Predicted rating of 5.00000249142 for movie Santa with Muscles (1996).
Predicted rating of 4.99999831018 for movie Marlene Dietrich: Shadow and Light (1996) .
Predicted rating of 4.9999967124 for movie Saint of Fort Washington, The (1993).
Predicted rating of 4.99999658864 for movie They Made Me a Criminal (1939).
Predicted rating of 4.999992533 for movie Someone Else's America (1995).
Predicted rating of 4.99999238336 for movie Great Day in Harlem, A (1994).
Predicted rating of 4.99999149604 for movie Star Kid (1997).
Predicted rating of 4.99999018592 for movie Aiqing wansui (1994).
Predicted rating of 4.99998642746 for movie Entertaining Angels: The Dorothy Day Story (1996).

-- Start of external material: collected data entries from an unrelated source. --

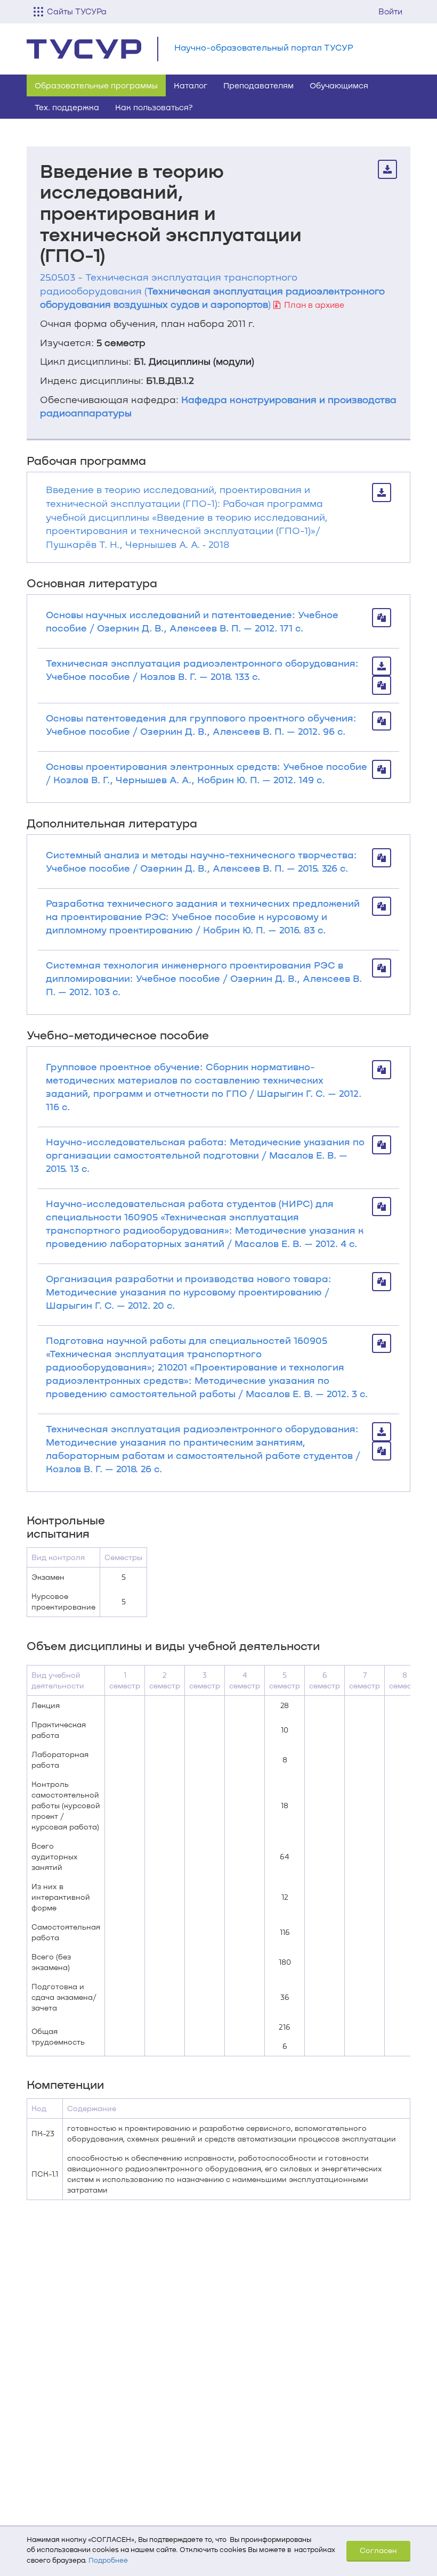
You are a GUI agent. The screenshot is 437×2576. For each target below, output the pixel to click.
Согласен (378, 2550)
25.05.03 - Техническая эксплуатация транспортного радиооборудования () (212, 290)
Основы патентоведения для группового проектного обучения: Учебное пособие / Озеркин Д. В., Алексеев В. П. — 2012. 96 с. (201, 724)
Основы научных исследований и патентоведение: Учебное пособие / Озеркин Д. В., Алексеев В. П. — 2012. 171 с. (192, 621)
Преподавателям (258, 85)
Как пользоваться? (154, 107)
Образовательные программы (96, 85)
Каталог (190, 85)
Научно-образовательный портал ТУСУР (263, 47)
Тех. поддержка (67, 107)
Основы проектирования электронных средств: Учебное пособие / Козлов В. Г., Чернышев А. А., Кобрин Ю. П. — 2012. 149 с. (206, 772)
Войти (390, 11)
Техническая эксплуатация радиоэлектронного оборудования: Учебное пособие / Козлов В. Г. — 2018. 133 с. (202, 669)
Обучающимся (339, 85)
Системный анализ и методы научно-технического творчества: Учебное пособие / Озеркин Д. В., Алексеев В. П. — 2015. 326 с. (201, 861)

The recommended movies don't actually line up that well with what's in the exercise text. The reason why isn't too clear and I haven't found anything to account for it, but it's possible there's a mistake in the code somewhere. Bonus points if someone spots an error and points it out! Still, even if there's some minor difference the bulk of the example is accurate.

That concludes the last exercise! When I started this series, my goal was to become more proficient in python as well as refine the machine learning knowledge I'd gained from taking Andrew's class. I feel confident that I accomplished that goal. My hope though is that it's just as valuable to read as it was for me to create.